Do this:
Please reproduce all of the data below line for line, without changing anything.

(Collection entries)
◇ ◇ ◇ ◇ ◇ ◇ ◇
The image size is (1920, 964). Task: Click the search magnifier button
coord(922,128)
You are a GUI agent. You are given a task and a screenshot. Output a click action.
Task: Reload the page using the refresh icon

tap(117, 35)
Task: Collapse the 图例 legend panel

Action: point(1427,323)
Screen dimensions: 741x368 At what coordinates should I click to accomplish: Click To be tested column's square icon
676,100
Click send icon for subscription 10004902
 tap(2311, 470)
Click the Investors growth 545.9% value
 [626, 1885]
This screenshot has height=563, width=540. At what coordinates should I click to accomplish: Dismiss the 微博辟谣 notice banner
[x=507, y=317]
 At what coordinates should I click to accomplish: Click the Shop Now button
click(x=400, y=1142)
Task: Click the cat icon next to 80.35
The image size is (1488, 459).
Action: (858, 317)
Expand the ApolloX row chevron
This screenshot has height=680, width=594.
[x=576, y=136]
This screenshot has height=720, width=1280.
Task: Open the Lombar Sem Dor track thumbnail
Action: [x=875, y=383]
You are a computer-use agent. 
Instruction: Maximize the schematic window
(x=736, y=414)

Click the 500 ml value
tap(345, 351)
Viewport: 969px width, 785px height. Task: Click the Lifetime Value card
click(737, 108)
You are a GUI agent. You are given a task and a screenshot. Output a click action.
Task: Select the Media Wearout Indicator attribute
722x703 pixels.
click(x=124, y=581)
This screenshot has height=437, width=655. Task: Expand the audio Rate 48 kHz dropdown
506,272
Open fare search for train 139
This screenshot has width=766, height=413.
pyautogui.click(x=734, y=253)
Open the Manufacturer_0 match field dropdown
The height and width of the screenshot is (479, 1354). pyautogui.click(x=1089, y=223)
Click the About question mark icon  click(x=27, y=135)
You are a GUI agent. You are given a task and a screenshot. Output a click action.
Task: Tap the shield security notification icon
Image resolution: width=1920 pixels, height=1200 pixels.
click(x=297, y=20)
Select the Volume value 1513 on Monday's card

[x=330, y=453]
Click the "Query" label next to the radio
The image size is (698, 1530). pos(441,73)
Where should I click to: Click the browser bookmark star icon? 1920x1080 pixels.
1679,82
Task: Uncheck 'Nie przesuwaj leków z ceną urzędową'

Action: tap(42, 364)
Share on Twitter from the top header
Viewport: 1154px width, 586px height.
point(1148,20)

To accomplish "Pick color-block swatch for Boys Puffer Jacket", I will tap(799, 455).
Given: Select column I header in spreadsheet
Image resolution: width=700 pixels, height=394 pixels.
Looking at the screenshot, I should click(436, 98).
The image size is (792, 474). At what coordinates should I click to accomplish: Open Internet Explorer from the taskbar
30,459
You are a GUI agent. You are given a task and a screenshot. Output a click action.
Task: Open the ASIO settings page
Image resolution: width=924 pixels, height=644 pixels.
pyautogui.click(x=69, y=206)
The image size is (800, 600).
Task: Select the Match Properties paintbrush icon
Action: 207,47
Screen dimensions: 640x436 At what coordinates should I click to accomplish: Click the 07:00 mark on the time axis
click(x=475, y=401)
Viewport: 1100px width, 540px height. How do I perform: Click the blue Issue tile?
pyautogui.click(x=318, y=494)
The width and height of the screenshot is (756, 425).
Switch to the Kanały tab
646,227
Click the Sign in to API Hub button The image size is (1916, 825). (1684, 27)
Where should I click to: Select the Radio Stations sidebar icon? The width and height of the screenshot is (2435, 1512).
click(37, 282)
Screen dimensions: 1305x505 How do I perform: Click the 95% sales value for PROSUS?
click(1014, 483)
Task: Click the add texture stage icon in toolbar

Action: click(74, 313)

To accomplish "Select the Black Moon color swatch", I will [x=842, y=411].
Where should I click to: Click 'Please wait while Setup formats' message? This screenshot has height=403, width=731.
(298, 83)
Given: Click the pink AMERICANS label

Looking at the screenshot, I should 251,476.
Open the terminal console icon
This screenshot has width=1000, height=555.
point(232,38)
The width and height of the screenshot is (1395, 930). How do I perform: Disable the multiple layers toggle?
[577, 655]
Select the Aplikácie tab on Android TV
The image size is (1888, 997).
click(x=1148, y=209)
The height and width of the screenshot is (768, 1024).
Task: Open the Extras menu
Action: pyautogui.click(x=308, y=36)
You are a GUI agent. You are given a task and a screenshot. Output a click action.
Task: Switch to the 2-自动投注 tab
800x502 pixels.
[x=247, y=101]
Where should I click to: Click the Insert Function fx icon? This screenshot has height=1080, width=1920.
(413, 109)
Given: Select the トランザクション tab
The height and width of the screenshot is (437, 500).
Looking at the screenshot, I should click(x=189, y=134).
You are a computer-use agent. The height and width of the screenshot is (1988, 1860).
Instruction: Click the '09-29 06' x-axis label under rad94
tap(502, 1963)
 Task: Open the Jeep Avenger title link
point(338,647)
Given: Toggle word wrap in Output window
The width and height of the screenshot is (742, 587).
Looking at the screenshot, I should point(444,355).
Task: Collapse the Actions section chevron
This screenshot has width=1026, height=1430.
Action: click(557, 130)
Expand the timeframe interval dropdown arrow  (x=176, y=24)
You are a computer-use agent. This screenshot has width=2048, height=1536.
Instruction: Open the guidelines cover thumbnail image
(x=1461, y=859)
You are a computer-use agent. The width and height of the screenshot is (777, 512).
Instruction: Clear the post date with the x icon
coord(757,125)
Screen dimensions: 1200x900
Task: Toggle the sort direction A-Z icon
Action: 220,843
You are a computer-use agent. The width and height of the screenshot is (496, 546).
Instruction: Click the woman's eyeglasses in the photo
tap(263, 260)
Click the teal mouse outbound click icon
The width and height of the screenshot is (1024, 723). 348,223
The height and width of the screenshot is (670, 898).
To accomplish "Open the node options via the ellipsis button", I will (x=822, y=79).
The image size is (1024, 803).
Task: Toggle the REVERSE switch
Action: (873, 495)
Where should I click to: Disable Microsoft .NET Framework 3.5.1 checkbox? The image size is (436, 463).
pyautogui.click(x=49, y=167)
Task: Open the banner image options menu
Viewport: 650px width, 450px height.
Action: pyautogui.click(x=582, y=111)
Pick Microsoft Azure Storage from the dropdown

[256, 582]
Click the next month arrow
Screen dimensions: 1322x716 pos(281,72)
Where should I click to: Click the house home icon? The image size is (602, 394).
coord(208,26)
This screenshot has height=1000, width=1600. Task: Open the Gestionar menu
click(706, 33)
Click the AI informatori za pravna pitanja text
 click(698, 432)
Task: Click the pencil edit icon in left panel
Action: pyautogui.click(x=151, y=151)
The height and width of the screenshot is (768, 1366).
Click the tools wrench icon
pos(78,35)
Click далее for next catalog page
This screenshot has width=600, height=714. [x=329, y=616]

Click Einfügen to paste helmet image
◇ ◇ ◇ ◇ ◇ ◇ ◇
Complete response:
The image size is (1920, 964). Task: Click the search magnifier button
coord(922,128)
You are a GUI agent. You are given a task and a screenshot. Output a click action.
Task: Reload the page using the refresh icon

tap(117, 35)
Task: Collapse the 图例 legend panel

Action: point(1427,323)
Screen dimensions: 741x368 At what coordinates should I click to accomplish: Click To be tested column's square icon
676,100
Click send icon for subscription 10004902
 tap(2311, 470)
Click the Investors growth 545.9% value
 [626, 1885]
This screenshot has height=563, width=540. At what coordinates should I click to accomplish: Dismiss the 微博辟谣 notice banner
[x=507, y=317]
 At what coordinates should I click to accomplish: Click the Shop Now button
click(x=400, y=1142)
Task: Click the cat icon next to 80.35
The image size is (1488, 459).
Action: (858, 317)
Expand the ApolloX row chevron
This screenshot has height=680, width=594.
[x=576, y=136]
This screenshot has height=720, width=1280.
Task: Open the Lombar Sem Dor track thumbnail
Action: [x=875, y=383]
You are a computer-use agent. 
Instruction: Maximize the schematic window
(x=736, y=414)

Click the 500 ml value
tap(345, 351)
Viewport: 969px width, 785px height. Task: Click the Lifetime Value card
click(737, 108)
You are a GUI agent. You are given a task and a screenshot. Output a click action.
Task: Select the Media Wearout Indicator attribute
722x703 pixels.
click(x=124, y=581)
This screenshot has height=437, width=655. Task: Expand the audio Rate 48 kHz dropdown
506,272
Open fare search for train 139
This screenshot has width=766, height=413.
pyautogui.click(x=734, y=253)
Open the Manufacturer_0 match field dropdown
The height and width of the screenshot is (479, 1354). pyautogui.click(x=1089, y=223)
Click the About question mark icon  click(x=27, y=135)
You are a GUI agent. You are given a task and a screenshot. Output a click action.
Task: Tap the shield security notification icon
Image resolution: width=1920 pixels, height=1200 pixels.
click(x=297, y=20)
Select the Volume value 1513 on Monday's card

[x=330, y=453]
Click the "Query" label next to the radio
The image size is (698, 1530). pos(441,73)
Where should I click to: Click the browser bookmark star icon? 1920x1080 pixels.
1679,82
Task: Uncheck 'Nie przesuwaj leków z ceną urzędową'

Action: tap(42, 364)
Share on Twitter from the top header
Viewport: 1154px width, 586px height.
point(1148,20)

To accomplish "Pick color-block swatch for Boys Puffer Jacket", I will tap(799, 455).
Given: Select column I header in spreadsheet
Image resolution: width=700 pixels, height=394 pixels.
Looking at the screenshot, I should click(436, 98).
The image size is (792, 474). At what coordinates should I click to accomplish: Open Internet Explorer from the taskbar
30,459
You are a GUI agent. You are given a task and a screenshot. Output a click action.
Task: Open the ASIO settings page
Image resolution: width=924 pixels, height=644 pixels.
pyautogui.click(x=69, y=206)
The image size is (800, 600).
Task: Select the Match Properties paintbrush icon
Action: 207,47
Screen dimensions: 640x436 At what coordinates should I click to accomplish: Click the 07:00 mark on the time axis
click(x=475, y=401)
Viewport: 1100px width, 540px height. How do I perform: Click the blue Issue tile?
pyautogui.click(x=318, y=494)
The width and height of the screenshot is (756, 425).
Switch to the Kanały tab
646,227
Click the Sign in to API Hub button The image size is (1916, 825). (1684, 27)
Where should I click to: Select the Radio Stations sidebar icon? The width and height of the screenshot is (2435, 1512).
click(37, 282)
Screen dimensions: 1305x505 How do I perform: Click the 95% sales value for PROSUS?
click(1014, 483)
Task: Click the add texture stage icon in toolbar

Action: click(74, 313)

To accomplish "Select the Black Moon color swatch", I will [x=842, y=411].
Where should I click to: Click 'Please wait while Setup formats' message? This screenshot has height=403, width=731.
(298, 83)
Given: Click the pink AMERICANS label

Looking at the screenshot, I should 251,476.
Open the terminal console icon
This screenshot has width=1000, height=555.
point(232,38)
The width and height of the screenshot is (1395, 930). How do I perform: Disable the multiple layers toggle?
[577, 655]
Select the Aplikácie tab on Android TV
The image size is (1888, 997).
click(x=1148, y=209)
The height and width of the screenshot is (768, 1024).
Task: Open the Extras menu
Action: pyautogui.click(x=308, y=36)
You are a GUI agent. You are given a task and a screenshot. Output a click action.
Task: Switch to the 2-自动投注 tab
800x502 pixels.
[x=247, y=101]
Where should I click to: Click the Insert Function fx icon? This screenshot has height=1080, width=1920.
(413, 109)
Given: Select the トランザクション tab
The height and width of the screenshot is (437, 500).
Looking at the screenshot, I should click(x=189, y=134).
You are a computer-use agent. The height and width of the screenshot is (1988, 1860).
Instruction: Click the '09-29 06' x-axis label under rad94
tap(502, 1963)
 Task: Open the Jeep Avenger title link
point(338,647)
Given: Toggle word wrap in Output window
The width and height of the screenshot is (742, 587).
Looking at the screenshot, I should point(444,355).
Task: Collapse the Actions section chevron
This screenshot has width=1026, height=1430.
Action: click(557, 130)
Expand the timeframe interval dropdown arrow  (x=176, y=24)
You are a computer-use agent. This screenshot has width=2048, height=1536.
Instruction: Open the guidelines cover thumbnail image
(x=1461, y=859)
You are a computer-use agent. The width and height of the screenshot is (777, 512).
Instruction: Clear the post date with the x icon
coord(757,125)
Screen dimensions: 1200x900
Task: Toggle the sort direction A-Z icon
Action: 220,843
You are a computer-use agent. The width and height of the screenshot is (496, 546).
Instruction: Click the woman's eyeglasses in the photo
tap(263, 260)
Click the teal mouse outbound click icon
The width and height of the screenshot is (1024, 723). 348,223
The height and width of the screenshot is (670, 898).
To accomplish "Open the node options via the ellipsis button", I will (x=822, y=79).
The image size is (1024, 803).
Task: Toggle the REVERSE switch
Action: (873, 495)
Where should I click to: Disable Microsoft .NET Framework 3.5.1 checkbox? The image size is (436, 463).
pyautogui.click(x=49, y=167)
Task: Open the banner image options menu
Viewport: 650px width, 450px height.
Action: pyautogui.click(x=582, y=111)
Pick Microsoft Azure Storage from the dropdown

[256, 582]
Click the next month arrow
Screen dimensions: 1322x716 pos(281,72)
Where should I click to: Click the house home icon? The image size is (602, 394).
coord(208,26)
This screenshot has height=1000, width=1600. Task: Open the Gestionar menu
click(706, 33)
Click the AI informatori za pravna pitanja text
 click(698, 432)
Task: Click the pencil edit icon in left panel
Action: pyautogui.click(x=151, y=151)
The height and width of the screenshot is (768, 1366).
Click the tools wrench icon
pos(78,35)
Click далее for next catalog page
This screenshot has width=600, height=714. [x=329, y=616]

Click Einfügen to paste helmet image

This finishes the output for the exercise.